Victorine observait Atlas tandis qu'Atlas dévorait Victorine des yeux.
▬ Il semble que tu tombes de Charybde en Scylla très cher.
▬ Charybde n'est pas aussi joueuse que la belle rousse, à mon plus grand regret.
▬ Elles se jouent surtout de toi si tu veux mon avis. Tu les connais pourtant, elles aiment se battre pour un morceau de viande juteux.
▬ Et toi alors ?
▬ Moi quoi ?
▬ A peine sortie de la cuisse de Jupiter que tu t'en enfiles un autre.
▬ Jupiter ? Oh je t'en prie, pas lui.
▬ Luit la lumière coruscante du soleil.
▬ Jupiter vaut mieux que Charybde et Scylla réunies.
▬ J'ai été pris dans l'ouragan du désir.
▬ Pourtant il fait beau, il n'y a presque pas de vent.
▬ Contrairement à celui que tu m'as mis il y a de cela des années.
▬ Ne m'en blâme pas, enfin, nous étions si jeunes, si innocents.

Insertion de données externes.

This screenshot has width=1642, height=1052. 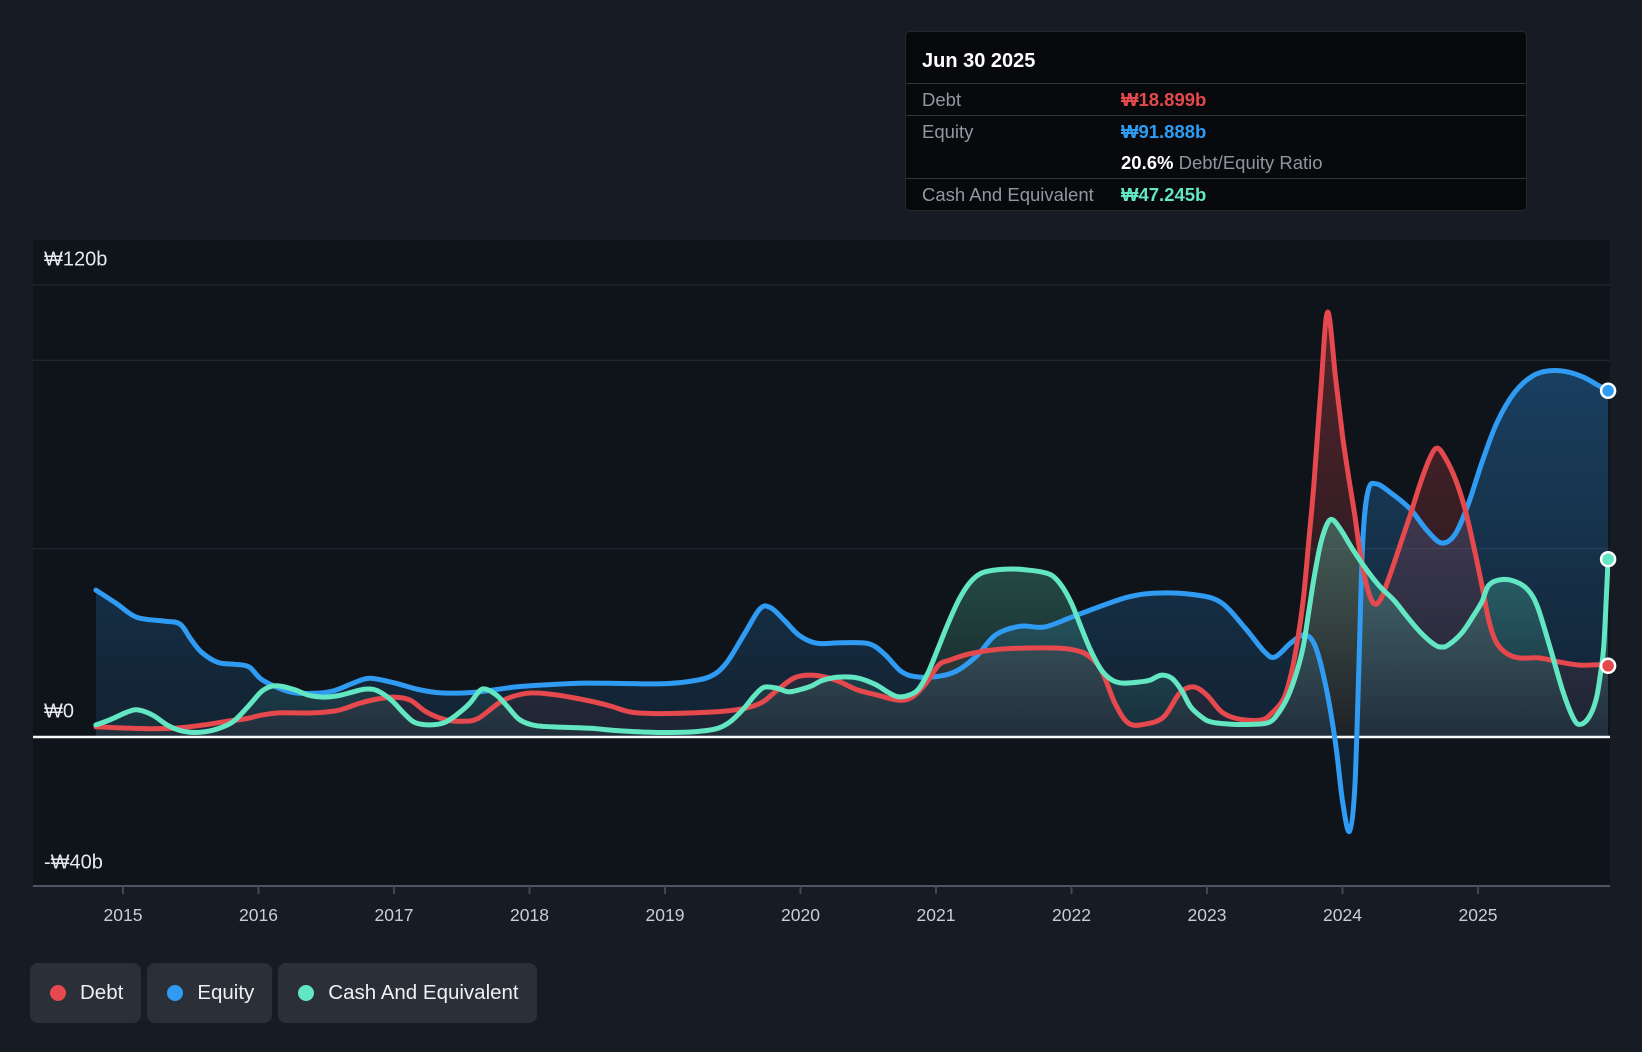 I want to click on tooltip-ratio-value: 20.6%, so click(x=1148, y=162).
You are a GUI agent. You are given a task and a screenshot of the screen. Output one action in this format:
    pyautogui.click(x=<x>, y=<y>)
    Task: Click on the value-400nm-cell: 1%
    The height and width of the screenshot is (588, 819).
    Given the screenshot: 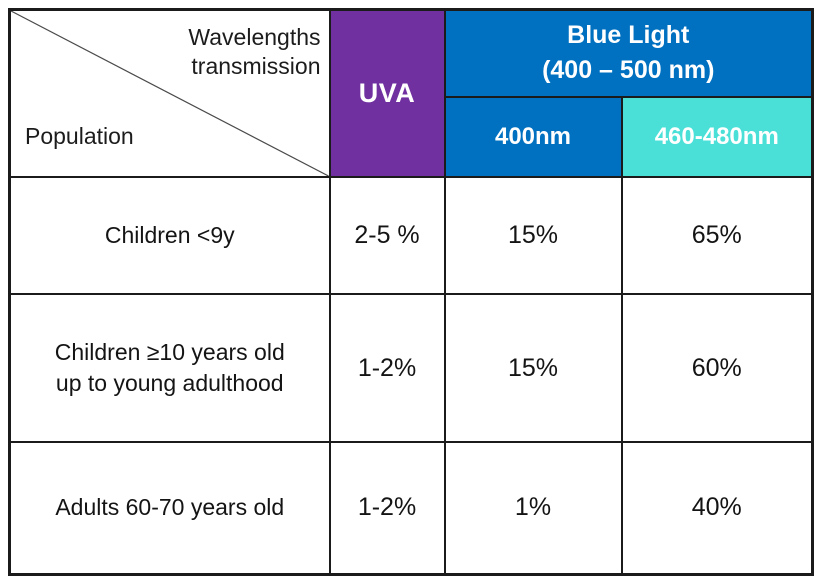 What is the action you would take?
    pyautogui.click(x=533, y=508)
    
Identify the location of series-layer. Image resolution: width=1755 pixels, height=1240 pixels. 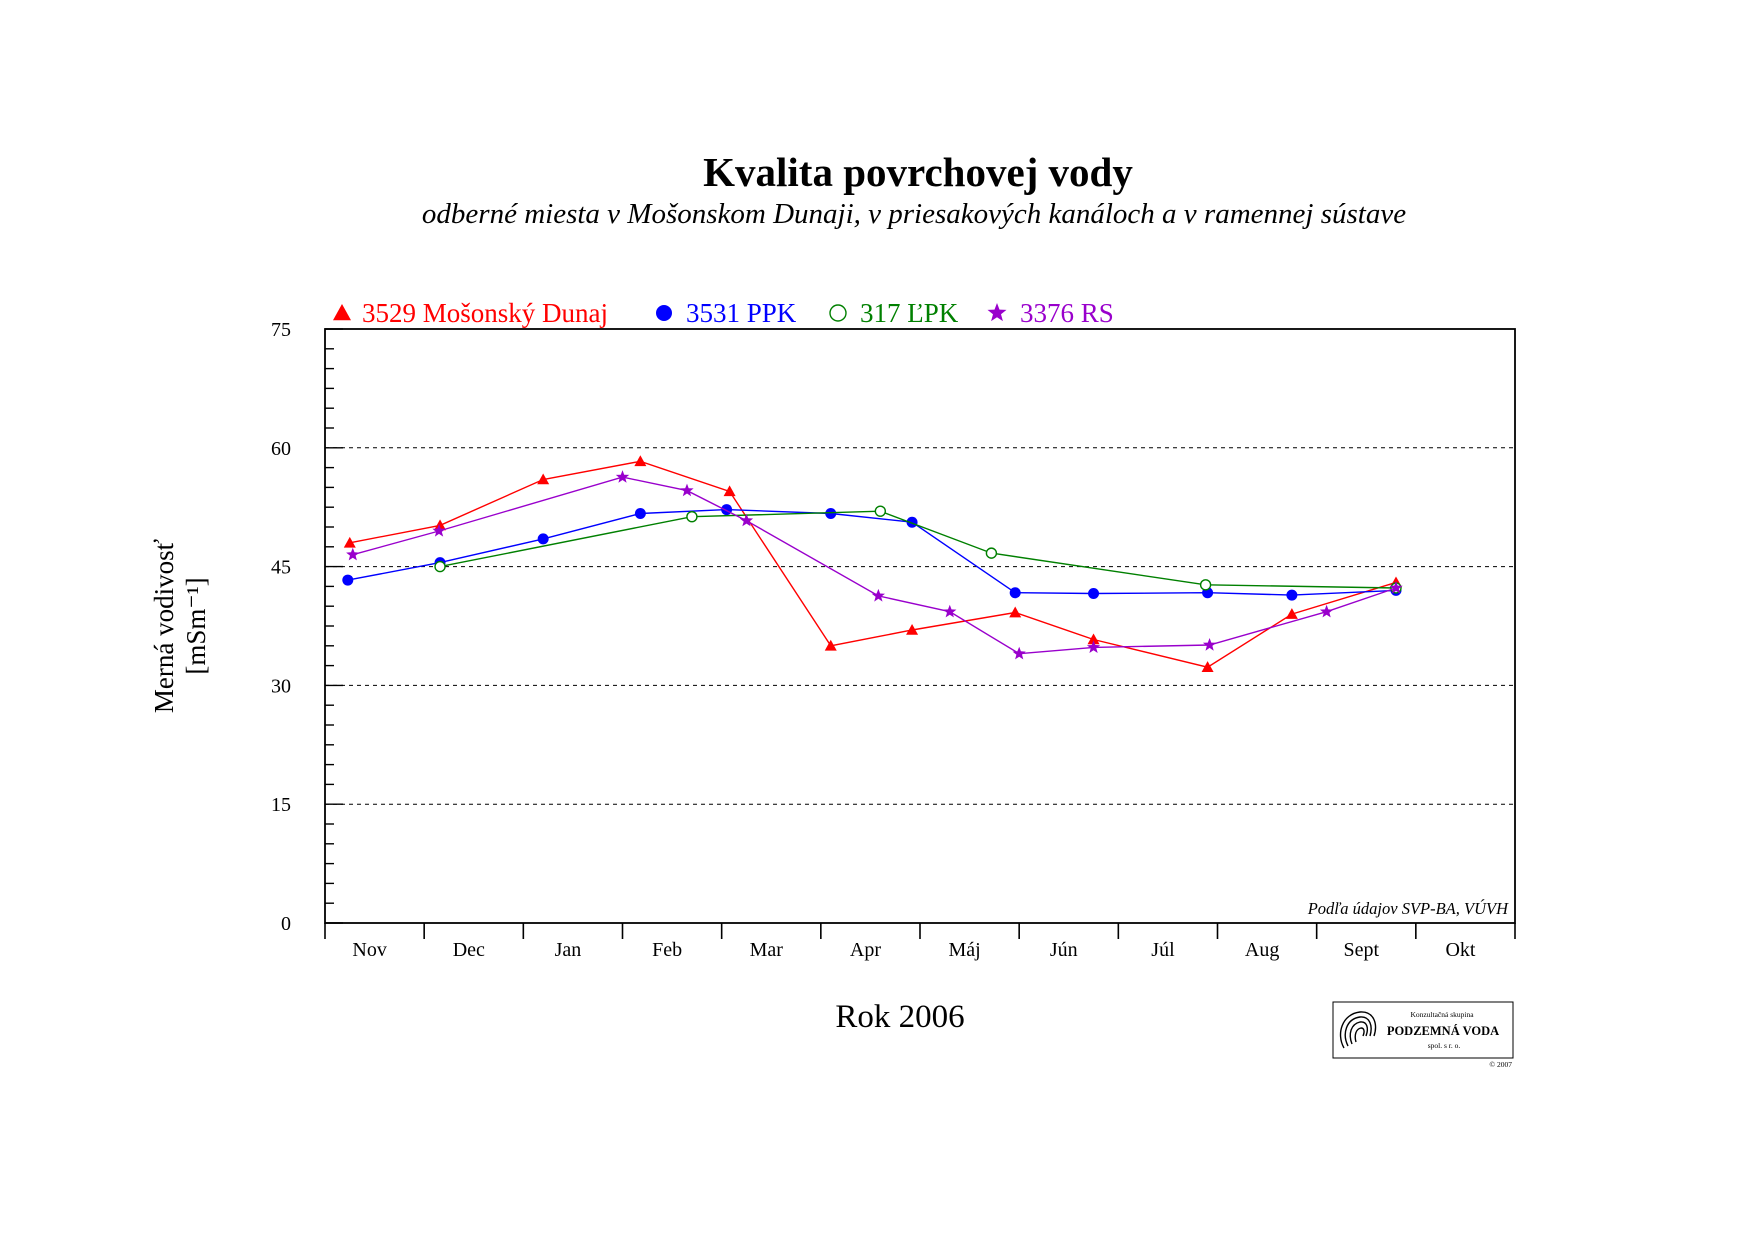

▬ Cent éléphants sont passés dans le firmament étoilé hier. C'était beau à voir, cette parade nocturne.
▬ Que va-tu faire ?
▬ S'ils repassent, je les observerais via le télescope en espérant pouvoir les prendre en photo.
▬ Où les mettrais-tu ? Cent éléphants prendraient bien trop de place dans ton appartement. Même Scylla est moins grosse que tous ces pachydermes.
▬ Séduire Scylla a été un vrai œuf de Colomb.
▬ En effet, des poules prendraient beaucoup de moins place que des éléphants tu as raison. D'ailleurs, cela aussi beaucoup plus utile quand on y songe. Les éléphants ne produisent pas grand chose si ? A part de la saleté, j'entends.
▬ L'être humain est fascinant, certains peuvent entendre les couleurs, toi tu entends des choses aussi impalpables que la saleté. Te susurre-t-elle à l'oreille lorsque tu tentes de rejoindre Morphée ?
▬ Après Jupiter, tu t'attaques désormais à lui ? Quel lâche fais-tu !
▬ J'ai Charybde et Scylla, tu as Jupiter et Morphée. Je suis prêt à parier que nos histoires finiront toutes mal, elles finissent toujours mal. C'est pour cela que nous nous retrouvons sans cesse dans ce petit café; nous narrer nos déboires amoureux éternels et terribles.
▬ Cesse de jouer les Cassandre Atlas.
▬ J'aime pourtant lui voler ses vêtements, danser dans ses robes, me maquiller de la même manière qu'elle. C'est étrange de ressembler à une femme lorsqu'on n'en possède absolument aucun attribut.
▬ Tu vas me faire pleurer. Tu es bien plus heureux en homme, tu peux ainsi te sacrifier à Vénus sans que personne ne te dise quoi que ce soit. En étant une femme, c'est bien plus compliqué.
▬ Oh que j'aime me sacrifier à Vénus, si tu savais. D'ailleurs le miel de sa peau me manque terriblement.
▬ Sa maladie n'est toujours pas guérie ? De toute façon, ce n'est pas comme si c'était très grave. Elle suintait du miel et alors ? Tout le monde s'est révélé jalouse de sa peau de lait.
▬ Entre le lait et le miel, cela créait un curieux mélange crois-moi. Elle a bien fait d'être hospitalisée. Et quand elle va sortir, crois-moi que je serais tenté par Venise, Vénus était quand même légèrement dérangée.
▬ Venise est ta prochaine conquête ? Tu as bien du courage. De ce que j'ai entendu dire, elle est au moins aussi perturbée que la Vénus. En plus, il paraît qu'elle a de sacrés fétichismes.
▬ Sinon, tu travailles toujours pour le Roi de Prusse ?
▬ A mon grand regret, oui. Il me prend pour sa servante et il ne cesse de s'attacher à moi.
▬ Et tu parlais des fétichismes de Venise ? Ton bon Roi n'as pas vraiment l'air mieux s'il en vient à t'attacher à lui.
▬ Il a peur que je puisse m'enfuir. Où, je ne sais pas. Il est fier comme Artaban de m'avoir, si tu le voyais.
▬ Comment va-t-il d'ailleurs ?
▬ Six pieds sous terre.
▬ Aussi loin, personne n'ira le chercher. On est sûrs que sa bêtise ne perdura pas au moins, c'est déjà ça de gagner. Au fait, je vais à Tataouine le mois prochain.
▬ Cela ne pourra que te faire du bien. Il fera sûrement un peu chaud pour la saison mais ça te remettra les idées en place.
▬ Mes idées sont déjà assez compartimentées comme ça. Ma tête n'est pas un labyrinthe comme toi. Tout à droite, les idées phobiques, en descendant, les idées malsaines, encore après ...
▬ J'ai compris Atlas. Ce n'est pas tout ça mais je dois y aller.
▬ Tu embrasses Fanny pour moi ?
▬ Va te faire voir chez les Grecs.
▬ Il n'en a pas à Tataouine mais je t'enverrais une carte quand même.